We decided against a diagnostic grouping as the resulting case numbers would be too small, and the CHD types are not occurring with the same probability. This might lead to estimation problems, especially after stratifying the study population by additional covariates.

Sex: Respondents’ sex was classified based on their information provided during the interview. Sex classifications were also part of the patient documentations in the hospital.

Educational level: was collected for patients/survey respondents and for parents. It was classified into “no formal educational qualification achieved”, “8/9 years of school education (Hauptschulabschluss)”, “10 years of school education (Realschulabschluss)”, and “12/13 years of school education (Abitur)”. For parents, educational level was assigned according to fathers’ school education, and if unavailable, mothers’ education was assigned. This procedure was applied because the number of missing data was lower for fathers’ education. The difference between the two cannot be assumed to biasing our results, because inspecting the available mothers’ and fathers’ degrees led to a high concordance of qualifications what in turn supports the practice described. A possible alternative option might be the combined inclusion of mothers’ and fathers’ educational level. Finally, it was decided against this solution, because the proportion of successful matchings of cases and controls would have become smaller. Educational level was introduced as a possible confounder as the number of children may be dependent on socio-economic position [20].

Children: In all cases data were collected on the number of children with a maximum of five, and on the year of birth. Additional information from patients was obtained whether their children were also born with a congenital heart disease, and whether they intended to have more.

Partnership/single person status: In both surveys, respondents were asked to report their present marital status by using one of the following categories: Married and or living with partner/married, but separated from partner/single/divorced/bereaved. As case numbers became low after differentiating by sex and group, regression analyses were performed with single vs. the remaining categories as our main question was whether an individual had a partner or not. Single status was assigned if an individual reported not to have a partner in the first and in the second interview. Partnership was also used as a confounder for the likelihood of having children.

2.3 Statistical Analyses

For all variables descriptive analyses were performed by means of cross-tabulations. Multivariable logistic regressions were performed for estimating effects of the type of surgery on living single or having children. In the latter case the number of children was not considered as low case numbers would have led to estimation problems. In all cases age of respondents and education were used as covariates as they may have effects on outcomes. With increasing educational level a decreasing number of children can be expected [20]. All statistical analyses were performed using STATA 16MP [21]. For drawing and matching cases and controls from the SOEP the supplementary ado-module CCMATCH was used [22].

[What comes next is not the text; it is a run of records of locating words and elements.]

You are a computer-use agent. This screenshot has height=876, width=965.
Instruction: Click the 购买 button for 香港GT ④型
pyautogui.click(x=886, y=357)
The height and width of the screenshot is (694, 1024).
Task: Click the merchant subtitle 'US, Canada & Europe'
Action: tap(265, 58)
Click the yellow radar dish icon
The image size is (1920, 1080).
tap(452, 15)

The matching process started with the 244 patients that remained after the two assessments as shown in Fig. 1. Patients with CHD were matched with SOEP-respondents of the second wave using age, sex and parents’ socio-economic position as indicator of social background. The latter indicator was chosen because parental socio-economic position may determine social starting points for success in life. Against the backdrop of this selection process subjects who had participated also in the first SOEP-survey were sampled.

images

Figure 1: Development of the sample from the first study to follow-up

3  Results

At the date of the first study a total number of 820 individuals had ever undergone surgery of congenital heart disease at the University Clinic of Göttingen. After having excluded patients with mental retardation and complex disabilities 698 patients remained. Finally, the population of the first study consisted of 364 men (57.9%) and women (42.1%) between 14 and 45 years of age, and complete social data were available for 360 cases. The mean age at first surgery was 7.0 years with a large standard deviation (Sd = 7.2). Testing for systematic loss-to-follow-up from the first and the second study led to the conclusion that age, sex and cardiologic variables did not differ between respondents and non-respondents. More details on this issue can be found in two of our earlier papers [16,23]. Except for the case of parental education, no missing values emerged in the variables used in the regression analyses. Fig. 1 depicts the development of the follow-up sample used in this report from the cases included in the first study. In the second one the mean age was ranging between 31 and 59 (M = 40.4) years.

Finally, n = 244 patients with CHD with complete social data participated in both studies. Drawing parallel controls with several variables turned out as difficult, thus the control group included n = 238 respondents. Table 1 delineates the basic distributions of the variables for analysis.

images

Single person status: In patients the rate of single women (44.1%) was higher than in men (39.4%), in controls also a difference into the same direction emerged. Among controls the proportions of single individuals (men: 38.3%; women: 24.7%) were lower than in patients.

Logistic regression reveals that in men the “chance” of a status as single does not differ significantly between controls from the general population and patients. The respective figures in female respondents were different as CHD-severity was strongly associated with the “chance” of living as a single person. This finding held particularly in curatively treated patients. The odds ratios are indicating that in men the chance of having a partner decreased with age (Table 2).

images

If differences within male and female patients are considered, the OR for women as compared to men was OR = 1.21 (95% CI: 0.71–2.07; p = 0.49), but this difference was not statistically significant in a logistic regression analysis.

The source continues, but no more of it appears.